Our daughter should not be left in a landfill
Colleen was an employee of Cantor Fitzgerald, working on the 103rd floor.
Her partial remains were found six days later, on September 17, the date of what should have been her first wedding anniversary.
My wife, JoAnn, and I, continue to be filled with the anguish of her death, the manner in which she died and her dismemberment.
We're sure you will understand why our lives have not returned to "normal".
JoAnn and I have become advocates of a number of issues related to 9/11. The ashen remains of those who perished are now at the Fresh Kills landfill in Staten Island.
A city dump is not a proper burial place for those whom we honoured as heroes and heroines.
While the fires raged on through the following December, the remains of those lost were cremated by the intense heat and became one with the debris of the fallen towers, so much that the ashen remains cannot be separated.
How will history judge a society that thought so little of those lost as to leave them in a landfill?

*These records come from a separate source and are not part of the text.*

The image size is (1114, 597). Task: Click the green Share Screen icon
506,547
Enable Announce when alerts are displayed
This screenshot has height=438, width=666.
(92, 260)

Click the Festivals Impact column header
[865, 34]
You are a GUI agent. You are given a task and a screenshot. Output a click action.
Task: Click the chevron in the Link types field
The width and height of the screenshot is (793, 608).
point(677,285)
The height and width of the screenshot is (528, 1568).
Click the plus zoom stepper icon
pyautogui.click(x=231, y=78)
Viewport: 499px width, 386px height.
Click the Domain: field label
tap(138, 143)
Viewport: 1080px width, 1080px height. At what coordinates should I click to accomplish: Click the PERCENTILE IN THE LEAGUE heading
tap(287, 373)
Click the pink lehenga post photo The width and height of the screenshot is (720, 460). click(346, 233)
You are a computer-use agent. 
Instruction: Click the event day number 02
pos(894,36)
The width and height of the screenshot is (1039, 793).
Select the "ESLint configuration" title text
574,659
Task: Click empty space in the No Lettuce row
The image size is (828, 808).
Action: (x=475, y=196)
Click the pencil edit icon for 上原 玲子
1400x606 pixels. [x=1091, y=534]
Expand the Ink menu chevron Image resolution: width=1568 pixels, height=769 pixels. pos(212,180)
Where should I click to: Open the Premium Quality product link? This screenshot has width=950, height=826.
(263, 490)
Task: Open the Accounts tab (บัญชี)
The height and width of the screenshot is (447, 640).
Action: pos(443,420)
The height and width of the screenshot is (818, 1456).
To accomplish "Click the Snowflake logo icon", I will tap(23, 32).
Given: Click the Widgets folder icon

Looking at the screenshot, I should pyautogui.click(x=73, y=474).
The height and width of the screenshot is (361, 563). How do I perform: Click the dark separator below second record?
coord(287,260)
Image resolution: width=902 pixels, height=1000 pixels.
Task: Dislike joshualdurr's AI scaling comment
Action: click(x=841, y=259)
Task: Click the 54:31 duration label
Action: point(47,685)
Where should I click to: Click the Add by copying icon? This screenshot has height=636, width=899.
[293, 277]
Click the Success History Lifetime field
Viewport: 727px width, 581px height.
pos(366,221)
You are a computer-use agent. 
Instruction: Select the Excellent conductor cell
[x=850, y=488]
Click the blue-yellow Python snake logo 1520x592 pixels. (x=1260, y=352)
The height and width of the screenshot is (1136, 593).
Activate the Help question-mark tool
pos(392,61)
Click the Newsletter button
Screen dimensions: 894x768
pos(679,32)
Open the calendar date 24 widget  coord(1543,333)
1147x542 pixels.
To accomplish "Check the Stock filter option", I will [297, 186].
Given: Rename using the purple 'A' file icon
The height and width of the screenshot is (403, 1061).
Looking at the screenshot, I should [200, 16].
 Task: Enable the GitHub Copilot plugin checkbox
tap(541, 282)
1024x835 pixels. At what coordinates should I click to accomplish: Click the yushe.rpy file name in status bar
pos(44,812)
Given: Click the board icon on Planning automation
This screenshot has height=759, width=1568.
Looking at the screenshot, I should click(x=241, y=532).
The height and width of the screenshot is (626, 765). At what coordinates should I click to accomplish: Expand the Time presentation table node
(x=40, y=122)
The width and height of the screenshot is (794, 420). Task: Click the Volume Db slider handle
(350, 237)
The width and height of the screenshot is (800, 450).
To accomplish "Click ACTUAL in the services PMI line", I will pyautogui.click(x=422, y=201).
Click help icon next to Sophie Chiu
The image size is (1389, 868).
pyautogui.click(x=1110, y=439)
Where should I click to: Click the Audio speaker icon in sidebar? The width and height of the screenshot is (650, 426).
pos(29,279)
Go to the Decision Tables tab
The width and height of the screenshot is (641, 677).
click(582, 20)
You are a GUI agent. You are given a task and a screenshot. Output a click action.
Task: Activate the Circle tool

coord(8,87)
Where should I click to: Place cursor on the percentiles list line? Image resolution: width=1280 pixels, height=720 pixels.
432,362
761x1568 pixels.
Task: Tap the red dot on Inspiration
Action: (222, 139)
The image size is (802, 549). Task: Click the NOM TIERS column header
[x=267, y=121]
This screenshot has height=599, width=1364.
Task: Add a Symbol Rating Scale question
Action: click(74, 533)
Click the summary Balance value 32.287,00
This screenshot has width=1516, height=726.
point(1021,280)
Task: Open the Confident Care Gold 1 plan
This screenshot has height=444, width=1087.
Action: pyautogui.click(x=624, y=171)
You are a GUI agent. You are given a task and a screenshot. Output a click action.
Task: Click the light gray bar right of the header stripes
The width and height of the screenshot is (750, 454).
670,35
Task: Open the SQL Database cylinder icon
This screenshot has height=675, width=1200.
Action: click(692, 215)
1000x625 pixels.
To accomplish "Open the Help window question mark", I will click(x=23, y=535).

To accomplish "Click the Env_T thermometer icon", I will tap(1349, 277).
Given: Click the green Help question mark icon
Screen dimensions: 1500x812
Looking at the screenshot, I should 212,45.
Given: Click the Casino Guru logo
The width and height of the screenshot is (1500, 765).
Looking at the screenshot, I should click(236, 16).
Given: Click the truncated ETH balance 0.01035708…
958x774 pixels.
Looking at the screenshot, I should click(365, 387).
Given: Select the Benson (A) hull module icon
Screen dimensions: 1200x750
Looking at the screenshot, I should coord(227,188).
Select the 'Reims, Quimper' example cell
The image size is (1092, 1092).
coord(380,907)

The bereaved families must make an appointment with the Sanitation Department to visit the landfill to pay homage to their loved ones.
Many of those bereaved may not themselves survive to see this landfill become a place they can visit.
Their loss is made all the more unbearable by the horrific image of their loved ones' remains consigned to a landfill.
After more than 18 months, the families continue to wait in the hope of something being returned a wait that may never end.
Family members are left to speak in terms of body parts found, and not found, and what may never be found.
I hope that you can find the compassion to learn more about this subject, and perhaps deem it worthy of your support.
There is a website where you can learn about our campaign to have the remains returned from Fresh Kills to the World Trade Centre site: www.wtcfamiliesforproperburial.com.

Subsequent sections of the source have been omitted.